In his Jan. 27 interview, Father Langendörfer, who has served as secretary of the German bishops’ conference since 1996 and is widely viewed as a highly influential eminence grise behind most of the German hierarchy’s major decisions, said “no ban” exists “on speaking about women’s ordination” during the process, despite Pope St. John Paul II’s 1994 apostolic letter Ordinatio Sacerdotalis which definitively ruled out women priests.

Father Langendörfer said the synodal path “requires a discernment of spirits” and that it “must always proceed from realities.” Spiritually and theologically, he said it “must always start from the pastoral situation” and that “if one relates this to the experiences in dioceses and communities, a wide range of possibilities for dialogue opens up.”

He said that following the 2018 publication of a lengthy study on clergy sexual abuse in Germany, “we saw very clearly that there are a whole series of blockages in the Catholic Church in Germany.”

Discussing the origins of the project, Father Langendörfer said researchers had recommended that if topics including sexual morality, the image of priests and access to the priesthood were examined, it would have a “favorable effect” on cases of abuse. But he also pointed out more far-reaching goals.

“Many people see a need for a reform,” he said, and together with the abuse issue, this “gave the impulse to tackle these topics in the ‘synodal path.’”

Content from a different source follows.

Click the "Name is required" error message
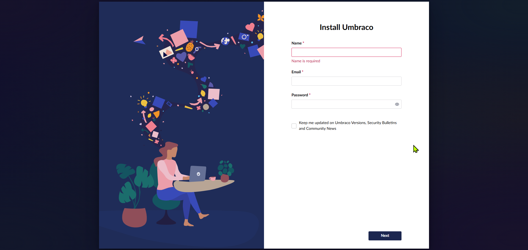Image resolution: width=528 pixels, height=250 pixels. tap(306, 61)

“We want to tread a new path, a path that points the way to the future,” Father Langendörfer continued. “We cannot discuss such topics as clergy and bishops alone, for the whole people of God is affected by these topics, all Catholics are affected by them.”

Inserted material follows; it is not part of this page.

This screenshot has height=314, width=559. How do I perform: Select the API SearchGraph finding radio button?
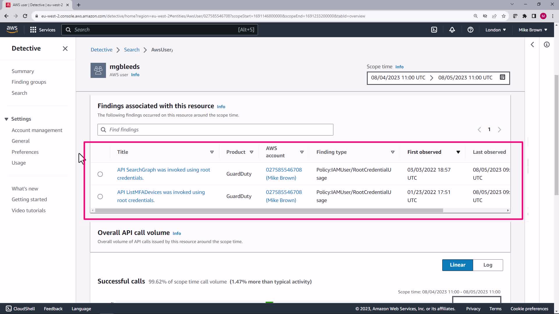click(100, 174)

He added that this is why the Central Committee of German Catholics (ZdK), which has long dissented from Church teaching, “is a natural and trusted partner with whom we also had a really good cooperation in preparing for the ‘synodal path.’”

Noting that this path is new and without any canonical framework, Father Langendörfer said “we are embarking on a special path of our own, one which brings together lay people and bishops on an equal footing.” But he insisted it is a path “which does not lead out of the Church, as is so often said, but leads into it.”

Asked about criticism of the process from prelates such as Cardinal Rainer Woelki of Cologne and Bishop Rudolf Voderholzer of Regensburg, Father Langendörfer acknowledged some “people who have had difficulties with the path,” and said that can also be found in the ZdK.

But he said he found it “remarkable” that all German dioceses are taking part and are “so interested in the conversation and the reorientation that they are going along with it.”

 

Truth Through Discourse?

“We’ll see how that turns out, but first of all, everyone is involved,” he said. Some prelates such as Bishop Voderholzer have promised to pull out of the process if they find it problematic.

Father Langendörfer, a priest noted for his political skills who once worked as research assistant to former German Chancellor Helmut Kohl, said he hoped that the topics to be discussed will end the “blocking effect” that researchers said had led to sexual abuse.

He also said he would be “happy if the lived faith, and the possibility to win more people for the faith, could be further advanced through the synodal path.”

Critics, however, see this emphasis on both dialogue and the local Church as a highly political maneuver, designed to achieve change without Rome’s consent.

“One of the major ideas behind that way of thinking is that coming to the Truth via the old way does not exist — that ‘truth’ is what one arrives at through discourse,” said a source close to the German Church. “It’s a decisive philosophical framework, through which you can arrive at whatever result you want.”    

The source also noted that the participants are stacked in favor of change, with as many as 90%-95% of those taking part considered to hold heterodox views.

Meanwhile, according to Ludwig Ring-Eifel, head of the German bishops’ news agency, around two-thirds of German bishops — the threshold for passing a resolution — support the ordination of married men and women deacons.

Ring-Eifel also said half of them are in favor of blessing for same-sex unions, in Jan. 29 comments reported in The Wall Street Journal.